Cytokine signatures in chronic fatigue syndrome patients: a Case Control Study and the effect of anakinra treatment.
Roerink, Megan E, Knoop, Hans, Bronkhorst, Ewald M et al. · Journal of translational medicine · 2017 · DOI
Quick Summary
Researchers compared immune signaling molecules (cytokines) in the blood of 50 women with ME/CFS to 48 healthy women and found two markers were elevated in the ME/CFS group: IL-12p40 and CSF-1. They also tested whether a drug called anakinra (which blocks inflammation) could help reduce these markers, but found it did not significantly change cytokine levels after 4 weeks of treatment.
Why It Matters
This study identifies specific immune signaling molecules that may help distinguish ME/CFS patients from healthy individuals, potentially supporting better diagnostic approaches. The finding that anakinra did not improve the cytokine profile, despite targeting a plausible inflammatory pathway, refines understanding of which immune interventions may or may not be effective in ME/CFS.
Observed Findings
IL-12p40 expression was significantly elevated in CFS/ME patients compared to controls (p=0.0042)
CSF-1 expression was significantly elevated in CFS/ME patients compared to controls (p=0.049)

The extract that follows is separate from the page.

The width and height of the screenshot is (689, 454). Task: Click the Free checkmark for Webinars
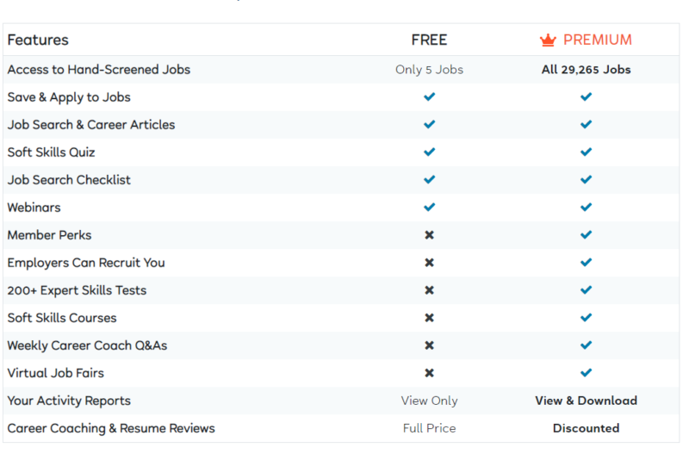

A predictive model combining 47 inflammatory markers achieved corrected AUC=0.73 for distinguishing patients from controls
Anakinra treatment had no significant effect on circulating cytokine levels after 4 weeks and multiple-testing correction
TGF-β levels did not differ between CFS/ME patients and healthy controls
Inferred Conclusions
Immune pathway dysregulation in ME/CFS includes alterations in IL-12p40 and CSF-1, which may reflect aberrant Th1/Th17 cell differentiation and myeloid lineage dysfunction
Multimarker immune signatures may have diagnostic or prognostic utility in ME/CFS
Blocking the IL-1 pathway alone is insufficient to normalize the circulating cytokine profile in ME/CFS, suggesting either redundant inflammatory pathways or that cytokine abnormalities are secondary rather than primary drivers
Remaining Questions
Do IL-12p40 and CSF-1 elevation correlate with symptom severity, disease duration, or post-exertional malaise, and do they change with symptom fluctuation?
Would targeting alternative cytokine pathways (such as TNF-α, IL-6, or IFN-γ) or combination anti-inflammatory approaches be more effective than IL-1 antagonism alone?
What This Study Does Not Prove
This study does not prove that IL-12p40 and CSF-1 elevation *causes* ME/CFS symptoms—they may be markers of the condition rather than drivers of it. It also does not rule out that longer treatment duration or higher doses of anakinra might have different effects, nor does it determine whether these cytokines correlate with symptom severity or clinical response. The small sample size and female-only cohort limit generalizability.
Are the observed cytokine abnormalities present across both sexes and different ME/CFS patient subgroups, or are they specific to this cohort?
What is the functional significance of the 47-marker predictive panel, and which individual markers drive the discrimination between patients and controls?